> _Task details_
Find the line holding "Cancel creating the new contact" in the entries below. Give it again exactly, along with every line after it up to and including the line holding "Screen dimensions: 866x522".

Stored data
☆ ☆ ☆ ☆
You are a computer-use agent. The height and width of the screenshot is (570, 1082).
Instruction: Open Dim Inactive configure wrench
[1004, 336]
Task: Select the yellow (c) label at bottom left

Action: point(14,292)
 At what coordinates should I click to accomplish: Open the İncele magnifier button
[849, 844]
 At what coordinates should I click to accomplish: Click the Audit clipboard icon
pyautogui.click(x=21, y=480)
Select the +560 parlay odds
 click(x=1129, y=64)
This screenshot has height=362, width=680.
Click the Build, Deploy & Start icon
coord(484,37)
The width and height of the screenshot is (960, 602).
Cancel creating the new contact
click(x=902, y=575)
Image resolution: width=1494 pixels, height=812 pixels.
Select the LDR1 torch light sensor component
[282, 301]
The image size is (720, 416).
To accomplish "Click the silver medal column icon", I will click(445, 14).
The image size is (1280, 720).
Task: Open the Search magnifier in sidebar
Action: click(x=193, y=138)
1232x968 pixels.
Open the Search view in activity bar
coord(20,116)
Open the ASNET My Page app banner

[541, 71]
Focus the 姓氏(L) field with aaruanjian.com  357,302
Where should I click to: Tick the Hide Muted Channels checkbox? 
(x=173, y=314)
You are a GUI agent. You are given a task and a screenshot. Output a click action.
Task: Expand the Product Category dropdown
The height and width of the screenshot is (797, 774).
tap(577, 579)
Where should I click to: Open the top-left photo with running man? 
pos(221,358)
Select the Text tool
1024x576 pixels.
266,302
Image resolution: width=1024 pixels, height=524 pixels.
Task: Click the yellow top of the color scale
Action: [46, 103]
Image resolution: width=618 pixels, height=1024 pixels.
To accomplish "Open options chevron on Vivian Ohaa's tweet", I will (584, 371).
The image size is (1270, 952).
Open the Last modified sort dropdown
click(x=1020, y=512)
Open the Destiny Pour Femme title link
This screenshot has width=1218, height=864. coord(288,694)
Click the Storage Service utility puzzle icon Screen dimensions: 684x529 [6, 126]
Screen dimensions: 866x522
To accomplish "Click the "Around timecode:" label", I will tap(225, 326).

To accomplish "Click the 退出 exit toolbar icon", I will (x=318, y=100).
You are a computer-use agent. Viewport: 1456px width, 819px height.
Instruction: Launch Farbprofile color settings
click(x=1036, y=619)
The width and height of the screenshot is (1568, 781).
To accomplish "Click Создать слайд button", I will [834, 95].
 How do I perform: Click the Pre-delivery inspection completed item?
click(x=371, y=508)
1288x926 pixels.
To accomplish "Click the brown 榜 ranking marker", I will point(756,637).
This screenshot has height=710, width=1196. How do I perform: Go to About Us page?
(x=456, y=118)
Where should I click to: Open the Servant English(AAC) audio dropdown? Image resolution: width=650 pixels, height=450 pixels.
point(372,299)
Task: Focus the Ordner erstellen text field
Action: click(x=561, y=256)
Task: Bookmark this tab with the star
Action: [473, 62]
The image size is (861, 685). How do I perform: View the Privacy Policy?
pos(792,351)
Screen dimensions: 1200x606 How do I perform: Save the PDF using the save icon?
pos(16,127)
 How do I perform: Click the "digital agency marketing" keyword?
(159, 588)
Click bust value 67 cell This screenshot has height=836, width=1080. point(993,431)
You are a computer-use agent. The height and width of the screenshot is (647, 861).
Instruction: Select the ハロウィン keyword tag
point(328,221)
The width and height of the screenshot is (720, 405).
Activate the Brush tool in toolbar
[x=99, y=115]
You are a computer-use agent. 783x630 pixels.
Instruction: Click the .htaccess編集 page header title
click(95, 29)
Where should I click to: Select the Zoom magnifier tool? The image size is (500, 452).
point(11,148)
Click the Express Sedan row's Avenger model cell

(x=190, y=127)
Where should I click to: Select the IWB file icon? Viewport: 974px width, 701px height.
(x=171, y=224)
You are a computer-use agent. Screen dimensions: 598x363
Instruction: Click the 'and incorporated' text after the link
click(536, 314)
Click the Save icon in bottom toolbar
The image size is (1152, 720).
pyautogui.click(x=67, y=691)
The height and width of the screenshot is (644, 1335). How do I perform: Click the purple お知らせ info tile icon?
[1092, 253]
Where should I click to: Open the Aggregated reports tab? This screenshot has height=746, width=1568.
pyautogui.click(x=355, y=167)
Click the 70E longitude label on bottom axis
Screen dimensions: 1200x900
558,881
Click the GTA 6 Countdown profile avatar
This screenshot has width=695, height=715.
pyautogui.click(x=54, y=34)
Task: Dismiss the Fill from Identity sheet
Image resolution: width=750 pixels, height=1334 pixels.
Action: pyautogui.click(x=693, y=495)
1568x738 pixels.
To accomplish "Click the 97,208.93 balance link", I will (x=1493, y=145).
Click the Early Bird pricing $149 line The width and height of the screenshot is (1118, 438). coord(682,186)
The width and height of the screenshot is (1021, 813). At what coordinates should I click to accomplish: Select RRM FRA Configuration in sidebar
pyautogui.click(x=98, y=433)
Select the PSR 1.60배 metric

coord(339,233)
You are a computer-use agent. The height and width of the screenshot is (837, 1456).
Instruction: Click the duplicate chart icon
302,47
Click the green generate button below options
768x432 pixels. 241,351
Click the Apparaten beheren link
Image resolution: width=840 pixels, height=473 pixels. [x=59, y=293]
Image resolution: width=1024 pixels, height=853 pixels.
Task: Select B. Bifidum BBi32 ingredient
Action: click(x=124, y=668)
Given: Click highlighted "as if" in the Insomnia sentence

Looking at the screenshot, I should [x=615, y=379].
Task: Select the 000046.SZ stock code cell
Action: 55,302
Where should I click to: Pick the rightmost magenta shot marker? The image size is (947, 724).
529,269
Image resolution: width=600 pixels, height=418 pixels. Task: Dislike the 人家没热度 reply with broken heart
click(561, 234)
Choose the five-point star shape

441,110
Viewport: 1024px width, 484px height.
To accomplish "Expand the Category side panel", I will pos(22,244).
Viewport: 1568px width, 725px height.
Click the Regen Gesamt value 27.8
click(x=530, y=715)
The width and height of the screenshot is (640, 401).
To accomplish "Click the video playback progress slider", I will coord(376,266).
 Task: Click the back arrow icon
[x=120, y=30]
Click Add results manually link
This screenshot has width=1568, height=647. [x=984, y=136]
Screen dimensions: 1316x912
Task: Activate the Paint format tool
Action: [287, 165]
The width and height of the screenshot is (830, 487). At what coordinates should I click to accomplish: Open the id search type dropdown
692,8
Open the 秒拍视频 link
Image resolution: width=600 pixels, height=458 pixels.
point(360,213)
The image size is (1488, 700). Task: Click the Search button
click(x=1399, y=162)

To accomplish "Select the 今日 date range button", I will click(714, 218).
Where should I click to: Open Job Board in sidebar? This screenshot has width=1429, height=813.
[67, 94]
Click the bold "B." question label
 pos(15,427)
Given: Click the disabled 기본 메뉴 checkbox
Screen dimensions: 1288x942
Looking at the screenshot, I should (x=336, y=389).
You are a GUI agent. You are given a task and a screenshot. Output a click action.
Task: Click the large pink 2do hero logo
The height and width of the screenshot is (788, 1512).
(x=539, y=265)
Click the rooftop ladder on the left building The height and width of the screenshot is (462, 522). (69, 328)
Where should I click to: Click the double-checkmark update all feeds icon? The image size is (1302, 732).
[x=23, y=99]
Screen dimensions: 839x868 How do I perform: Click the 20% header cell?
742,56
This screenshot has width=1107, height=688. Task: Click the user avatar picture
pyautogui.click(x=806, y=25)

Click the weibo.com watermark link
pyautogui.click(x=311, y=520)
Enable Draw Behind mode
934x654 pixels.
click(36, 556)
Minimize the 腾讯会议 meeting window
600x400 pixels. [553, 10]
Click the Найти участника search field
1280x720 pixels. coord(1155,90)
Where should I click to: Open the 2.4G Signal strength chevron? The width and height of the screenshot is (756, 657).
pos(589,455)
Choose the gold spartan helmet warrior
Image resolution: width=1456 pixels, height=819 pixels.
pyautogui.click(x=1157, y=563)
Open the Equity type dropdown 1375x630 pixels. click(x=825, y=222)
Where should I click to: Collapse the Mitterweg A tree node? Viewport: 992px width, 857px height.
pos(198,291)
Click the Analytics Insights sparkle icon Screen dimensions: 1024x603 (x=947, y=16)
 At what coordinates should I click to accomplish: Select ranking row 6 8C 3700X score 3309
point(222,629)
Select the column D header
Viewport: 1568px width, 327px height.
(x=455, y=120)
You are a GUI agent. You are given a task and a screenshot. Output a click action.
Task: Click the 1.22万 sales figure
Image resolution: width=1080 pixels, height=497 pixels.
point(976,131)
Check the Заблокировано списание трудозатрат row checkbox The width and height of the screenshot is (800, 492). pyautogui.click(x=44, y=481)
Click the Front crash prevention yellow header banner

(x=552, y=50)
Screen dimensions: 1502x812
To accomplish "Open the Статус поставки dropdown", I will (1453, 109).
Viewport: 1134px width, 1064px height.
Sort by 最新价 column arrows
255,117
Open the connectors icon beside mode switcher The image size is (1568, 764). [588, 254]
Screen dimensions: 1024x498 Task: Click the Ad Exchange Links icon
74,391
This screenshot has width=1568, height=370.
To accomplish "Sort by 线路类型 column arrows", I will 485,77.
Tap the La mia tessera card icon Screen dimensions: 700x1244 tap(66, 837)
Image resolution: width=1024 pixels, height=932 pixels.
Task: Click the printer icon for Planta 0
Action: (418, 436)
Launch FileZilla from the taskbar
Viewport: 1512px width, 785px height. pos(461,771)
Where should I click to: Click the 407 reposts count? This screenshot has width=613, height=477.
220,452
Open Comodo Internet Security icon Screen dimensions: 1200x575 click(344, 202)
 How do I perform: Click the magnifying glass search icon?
☆ ☆ ☆ ☆
> _Solution below_
Cancel creating the new contact
click(x=902, y=575)
Image resolution: width=1494 pixels, height=812 pixels.
Select the LDR1 torch light sensor component
[282, 301]
The image size is (720, 416).
To accomplish "Click the silver medal column icon", I will click(445, 14).
The image size is (1280, 720).
Task: Open the Search magnifier in sidebar
Action: click(x=193, y=138)
1232x968 pixels.
Open the Search view in activity bar
coord(20,116)
Open the ASNET My Page app banner

[541, 71]
Focus the 姓氏(L) field with aaruanjian.com  357,302
Where should I click to: Tick the Hide Muted Channels checkbox? 
(x=173, y=314)
You are a GUI agent. You are given a task and a screenshot. Output a click action.
Task: Expand the Product Category dropdown
The height and width of the screenshot is (797, 774).
tap(577, 579)
Where should I click to: Open the top-left photo with running man? 
pos(221,358)
Select the Text tool
1024x576 pixels.
266,302
Image resolution: width=1024 pixels, height=524 pixels.
Task: Click the yellow top of the color scale
Action: [46, 103]
Image resolution: width=618 pixels, height=1024 pixels.
To accomplish "Open options chevron on Vivian Ohaa's tweet", I will (584, 371).
The image size is (1270, 952).
Open the Last modified sort dropdown
click(x=1020, y=512)
Open the Destiny Pour Femme title link
This screenshot has width=1218, height=864. coord(288,694)
Click the Storage Service utility puzzle icon Screen dimensions: 684x529 [6, 126]
Screen dimensions: 866x522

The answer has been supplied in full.